In mediastinoscopy, a flexible or rigid viewing tube (mediastinoscope) is inserted through a small incision in the chest. Fiberoptic cables permit direct visualization of the lymph nodes located in the area between the lungs (mediastinum). A biopsy forceps may be passed through the scope to obtain lymph node tissue samples for laboratory examination. This analysis can help to detect lung diseases (since the lymph nodes receive drainage from the lungs) and diseases of the mediastinum.
Purpose of the Mediastinoscopy
- To help diagnose lung infections, sarcoidosis (a systemic disease that causes inflammation of the lungs), lymphatic or lung cancers, and some other uncommon diseases
- To determine the stage of cancer (the extent to which it has spread) in people with known lung cancer, and to assess the appropriateness of surgical treatment
Who Performs It
- A chest surgeon and a surgical team.
- A prior mediastinoscopy may be a contraindication for a second one.

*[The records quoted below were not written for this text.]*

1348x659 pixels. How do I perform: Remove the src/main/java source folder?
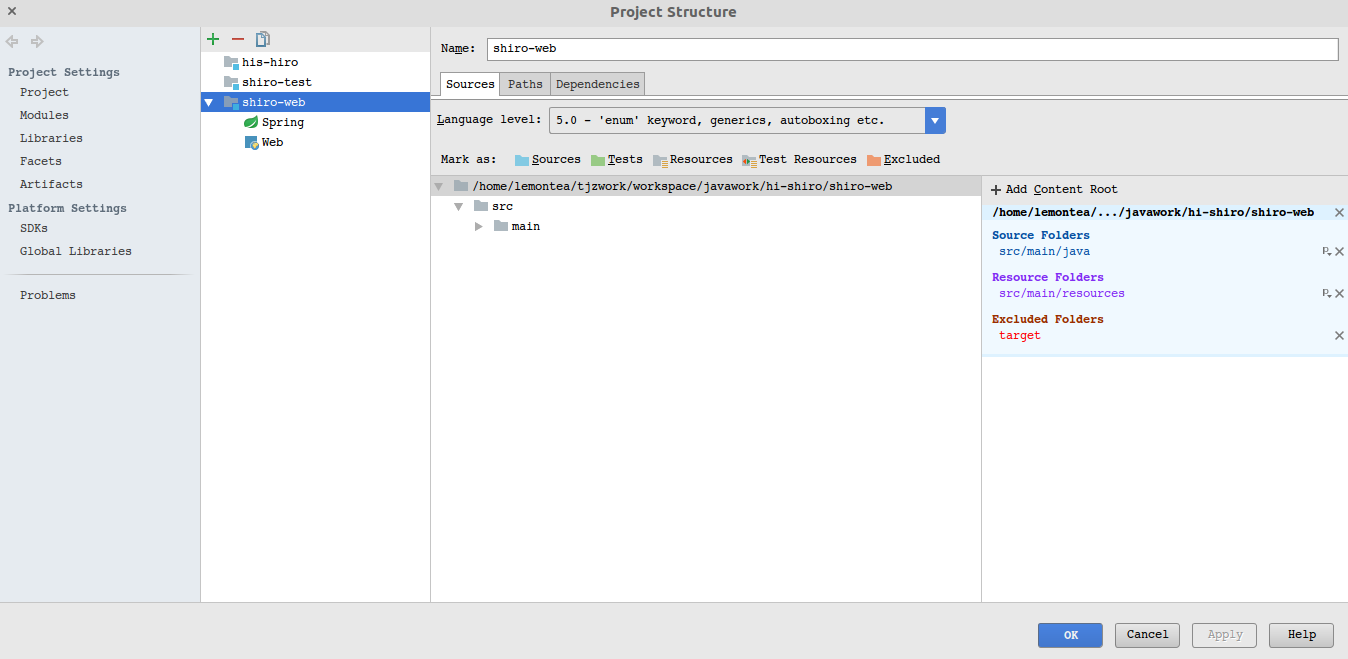(x=1339, y=252)
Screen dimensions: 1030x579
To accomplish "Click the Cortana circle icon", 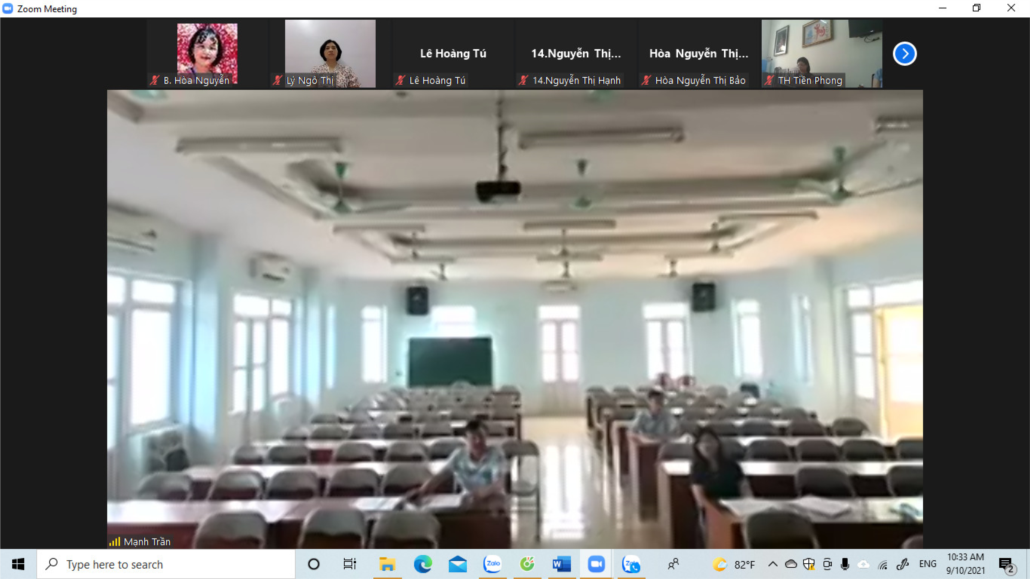I will coord(314,564).
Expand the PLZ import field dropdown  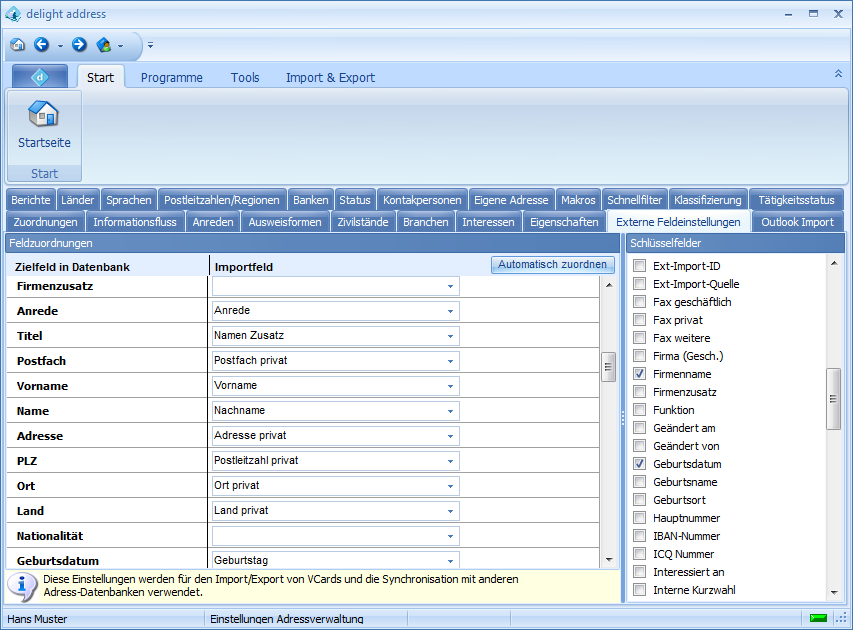[450, 461]
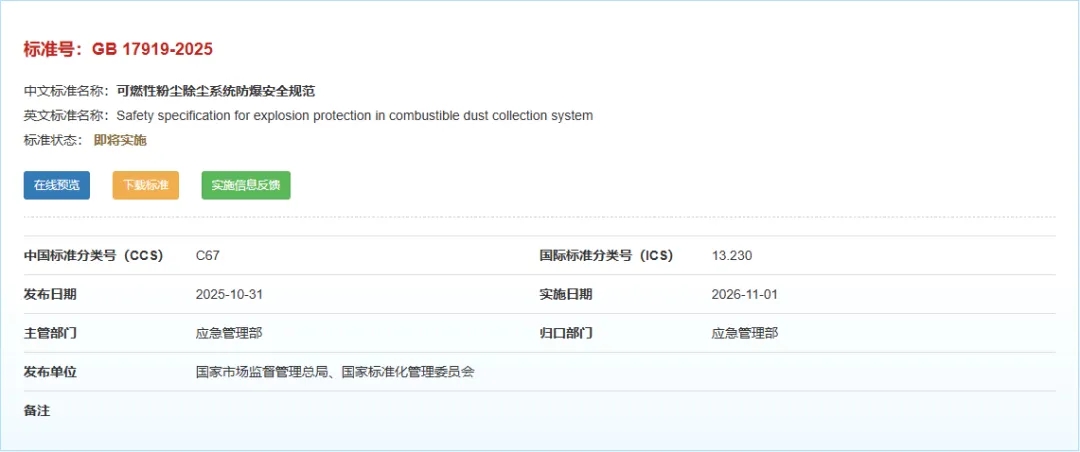
Task: Click the 实施日期 field label
Action: [x=566, y=294]
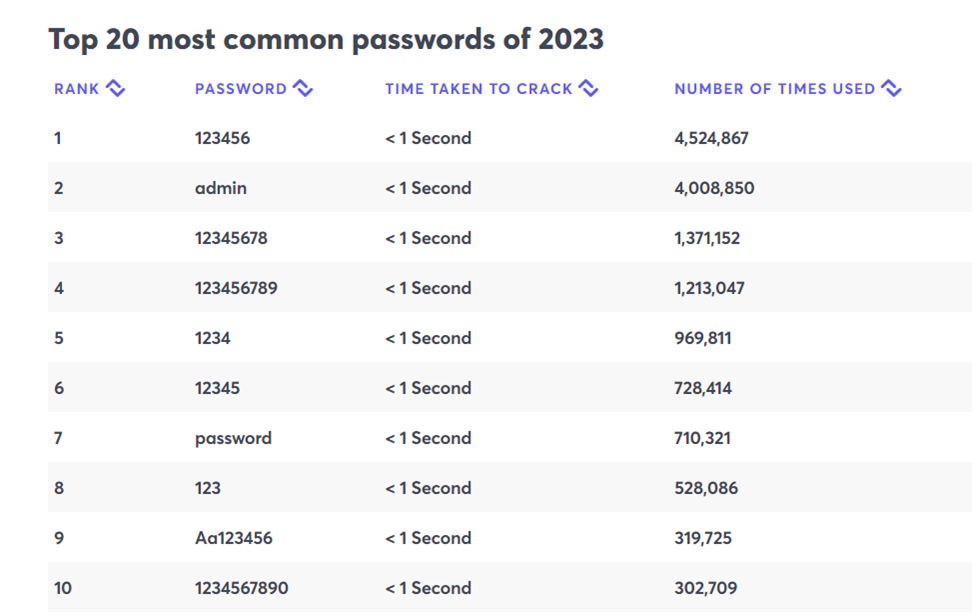
Task: Select the password cell '123456'
Action: point(223,138)
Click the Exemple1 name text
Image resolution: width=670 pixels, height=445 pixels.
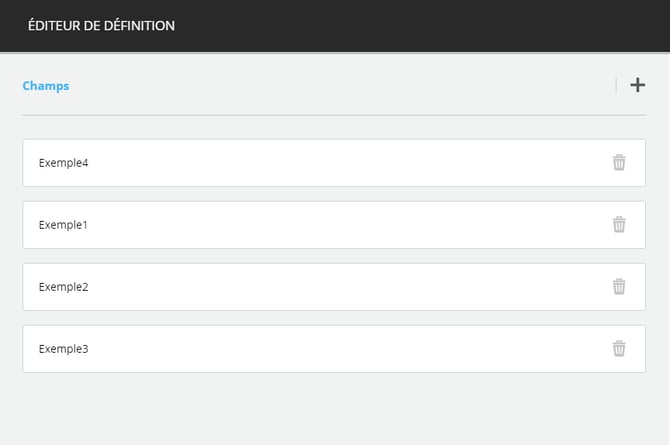point(63,225)
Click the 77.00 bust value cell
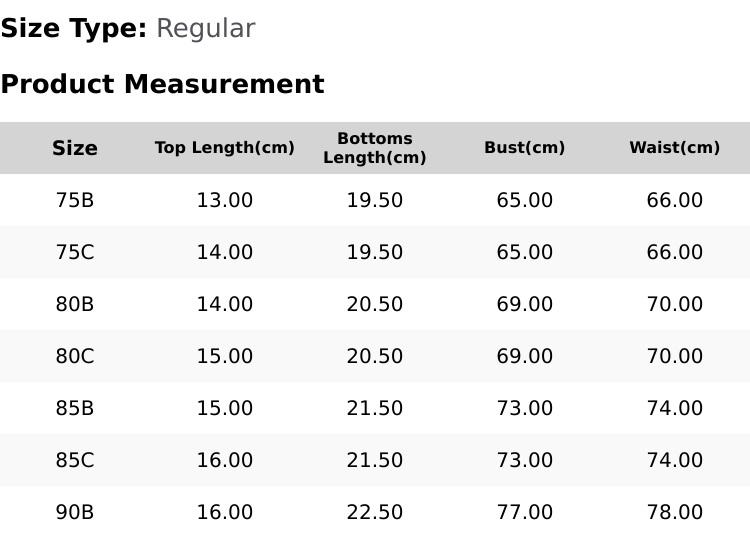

Before the Mediastinoscopy
- Tell your doctor if you regularly take anticoagulant drugs. You will be instructed to discontinue them for some time before the test.
- Tell your doctor if you are or could be pregnant.
- Do not eat or drink anything for 8 hours before the test.
- Immediately before the procedure begins, an intravenous (IV) line is inserted into a vein in your arm, and you are placed under general anesthesia.
- You will be asked to remove any jewelry, glasses, contact lenses or dentures.
- A thin tube that is attached to a breathing machine may be passed into your windpipe to ensure that you breathe properly during the procedure.
What You Experience
- You will be lying down on a table in an operating room.
- A small incision is made between your collarbones, and the doctor inserts the scope into the mediastinum.
- After a close visual inspection of the lymph nodes, the doctor may pass a biopsy forceps through the scope to obtain tissue specimens from any suspicious areas.
- The scope is withdrawn, and the incision closed with sutures.
- The procedure takes about 1 hour.
Risks and Complications
- You may experience temporary chest pain, tenderness at the incision site, or a sore throat (due to the breathing tube).
- Rare complications include infection; bleeding; hoarseness; unintentional puncture of the esophagus, trachea, or great blood vessels; pneumothorax (leakage of air outside the lungs and into the pleural cavity, resulting in a collapsed lung); and damage to the laryngeal nerve of the vocal cords.
- Mediastinoscopy requires general anesthesia, and thus carries the associated risks.
After the Mediastinoscopy
- You will remain in the hospital for 1 or 2 days until you recover from the effects of anesthesia. During this time, your vital signs will be monitored, and you will be observed for any signs of complications.
- You may be given a pain reliever, if needed.
- You may return home and resume your regular activities.
- Immediately alert your doctor if you develop a cough, shortness of breath, bleeding from your stitches, severe chest pain, fever, swelling in the neck or difficulty swallowing.
- During the visual inspection of the mediastinum, the doctor will note any abnormalities.
- Tissue samples are inspected under a microscope for the presence of unusual cells, or may be cultured for infectious organisms.
- In some cases, biopsied tissue is examined immediately via frozen section. If this inspection reveals lung cancer that has not spread to the lymph nodes, surgery may be performed immediately to remove all or part of the affected lung. If lung cancer or any other malignancy is detected in the lymph nodes, surgery is usually contraindicated; nonsurgical treatments (such as radiation) may be begun.
- If a definitive diagnosis can be made, appropriate treatment will be initiated.
- If the doctor cannot make a diagnosis, additional tests, such as open lung biopsy, may be needed.